_EXERCISE 1:_
Please sum up the forum thread on Audyssey MultEQ and subwoofer equalization in three sentences.
_EXERCISE 2:_
Carry the forum thread on Audyssey MultEQ and subwoofer equalization forward from its last reply.

_EXTRACT TO READ:_
_ _ _ _ _

# Audyssey MultEQ - Sub equalization required?



## nht1259 (Nov 24, 2010)

I have a Denon AVR-3310 with Audyssey MultEQ. After reading owner's guide and going onto the Denon and Audyssey websites, and I a still confused on whether or what equalization MultEQ does on the LFE channel.

So my question is this - if my receiver has MultEQ, do I need to do my own equalization on the subwoofer output?


----------



## jmschnur (May 31, 2011)

nht1259 said:


> I have a Denon AVR-3310 with Audyssey MultEQ. After reading owner's guide and going onto the Denon and Audyssey websites, and I a still confused on whether or what equalization MultEQ does on the LFE channel.
> 
> So my question is this - if my receiver has MultEQ, do I need to do my own equalization on the subwoofer output?


Audyssey xt will do it.


----------



## nht1259 (Nov 24, 2010)

Mine has MultEQ. No XT in the naming anywhere. Does this mean that the sub is not equalized?


----------



## Moonfly (Aug 1, 2008)

MultiEQ still eq's the subs. See here:

http://www.audyssey.com/audio-technology/multeq


----------



## nht1259 (Nov 24, 2010)

Moonfly said:


> MultiEQ still eq's the subs. See here:
> 
> http://www.audyssey.com/audio-technology/multeq


So, would this mean that a Velodyne SMS-1 or BFD/REW would be a waste of time and money?


----------



## Moonfly (Aug 1, 2008)

nht1259 said:


> So, would this mean that a Velodyne SMS-1 or BFD/REW would be a waste of time and money?


Depends what you want to do. Both those alternatives offer manual manipulation while Audyssey does not. Audyssey is all fire and forget though, so if thats what your after your set with what you have.


----------



## nht1259 (Nov 24, 2010)

Moonfly said:


> Depends what you want to do. Both those alternatives offer manual manipulation while Audyssey does not. Audyssey is all fire and forget though, so if thats what your after your set with what you have.


The nerd in me wants graphs and ability to tweak and tune until my wife gets mad at me!


----------



## Moonfly (Aug 1, 2008)

An SPL meter, REW, some reading on house curves, and a BFD should do you nicely then


----------



## jmschnur (May 31, 2011)

nht1259 said:


> So, would this mean that a Velodyne SMS-1 or BFD/REW would be a waste of time and money?


With xt 32a waste. With multieq can use the a pre sub equal to help smooth out peaks at the MLP and then audyssey. It may or may not sound better.

_ _ _ _ _

_DATA:_

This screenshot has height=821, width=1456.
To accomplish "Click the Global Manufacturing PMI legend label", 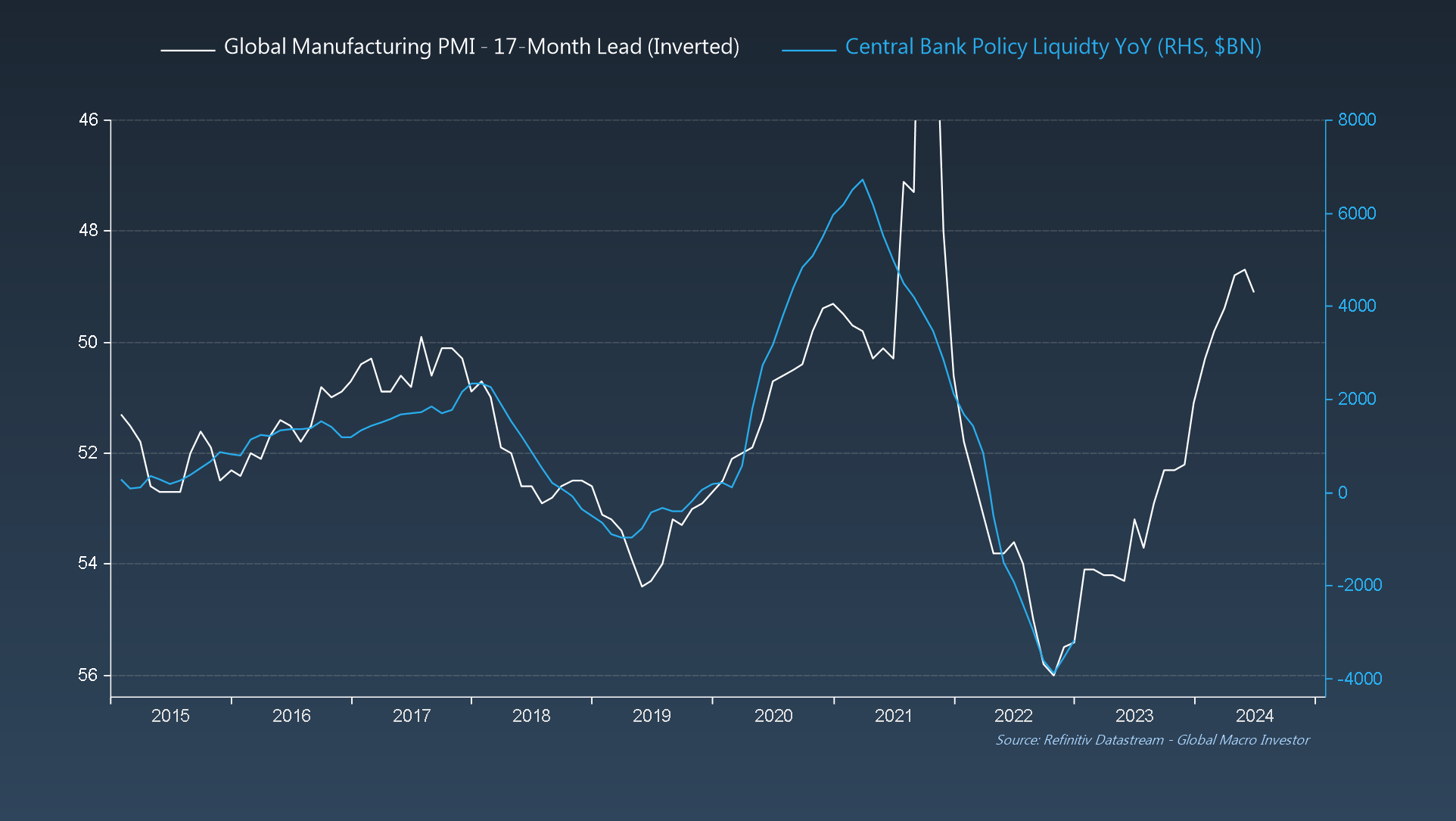I will pyautogui.click(x=481, y=47).
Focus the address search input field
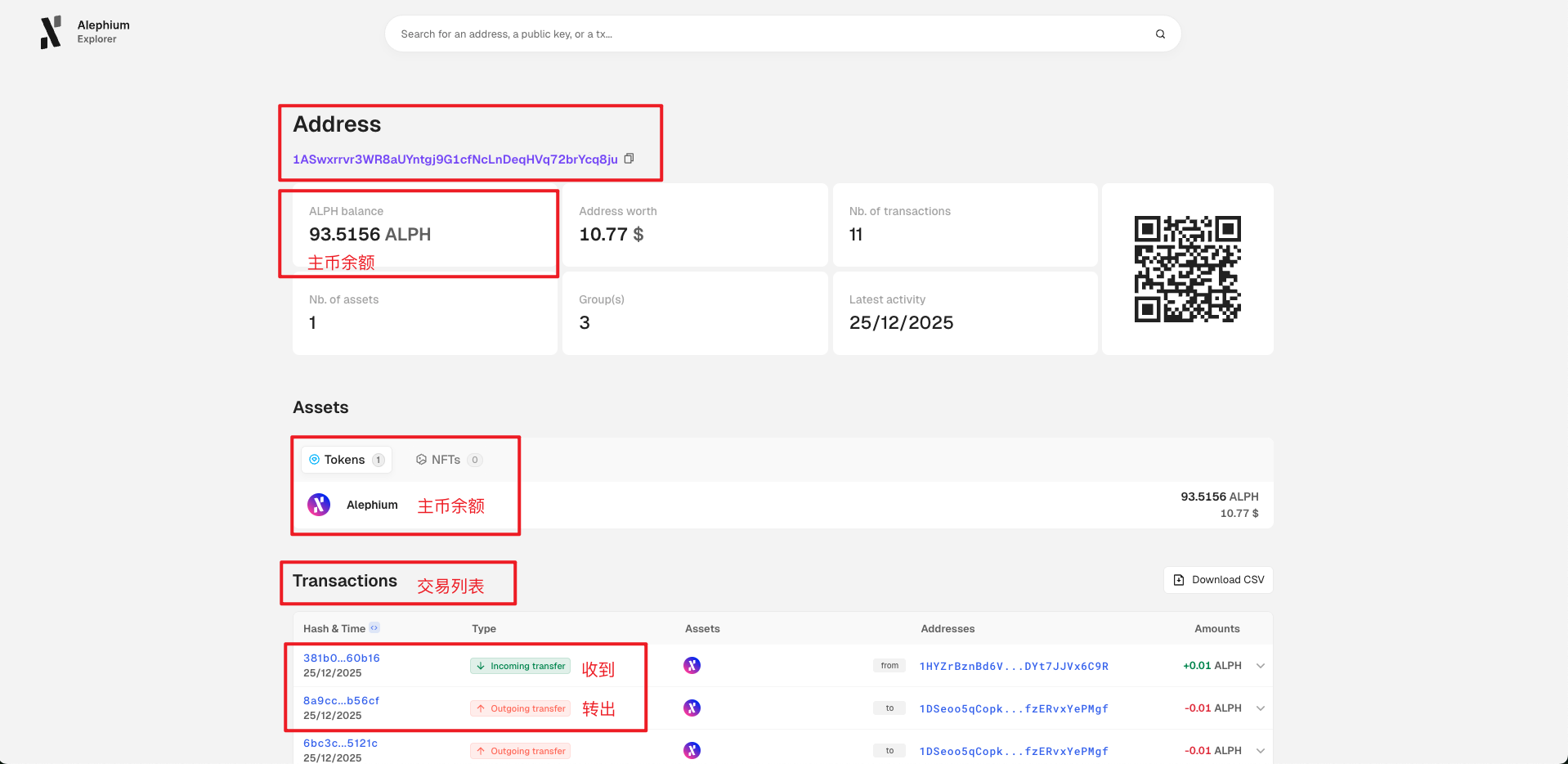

_ _ _ _ _

_EXERCISE ANSWER 1:_
A Denon AVR-3310 owner asks whether Audyssey MultEQ equalizes the subwoofer output or whether separate equalization is needed, and Moonfly replies that MultEQ still equalizes the subs. When the owner asks if a Velodyne SMS-1 or BFD/REW would then be a waste, Moonfly explains that those tools allow manual adjustment while Audyssey is fire and forget, and for the owner's wish for graphs and tweaking, Moonfly suggests an SPL meter, REW, reading on house curves and a BFD. jmschnur adds that such gear would be a waste with XT32, but that with MultEQ a pre-sub equalizer can help smooth peaks at the MLP before Audyssey runs, which may or may not sound better.

_EXERCISE ANSWER 2:_
----------



## Moonfly (Aug 1, 2008)

jmschnur said:


> With xt 32a waste. With xt one can do the a pre sub equal to help smooth out peaks at the MLP and then audyssey. It may or may not sound better.


See . . . . . . . . 




nht1259 said:


> Mine has MultEQ. No XT in the naming anywhere. Does this mean that the sub is not equalized?


I would say some manual tweaking, if done right, could be rather beneficial. That said, even MultiEQ alone is decent for the subs, XT adds better eq and integration of the speakers, and XT32 improves the filter resolution across the board.


----------



## pietsch288 (Sep 10, 2006)

I personally love the sms-1 because of the "tweek ability" and the volume control (almost every movie needs the subs turned up or down because of how it was recorded). I run my subs crossed over lower than most so I can turn em up. Its an easier decision for me because I am using 2 ep2500's and putting subs in the front and back of the room, so I need phase controls ect. I also am using xt32. Just my 2 cents. rich


----------



## Dwightlf (Feb 9, 2012)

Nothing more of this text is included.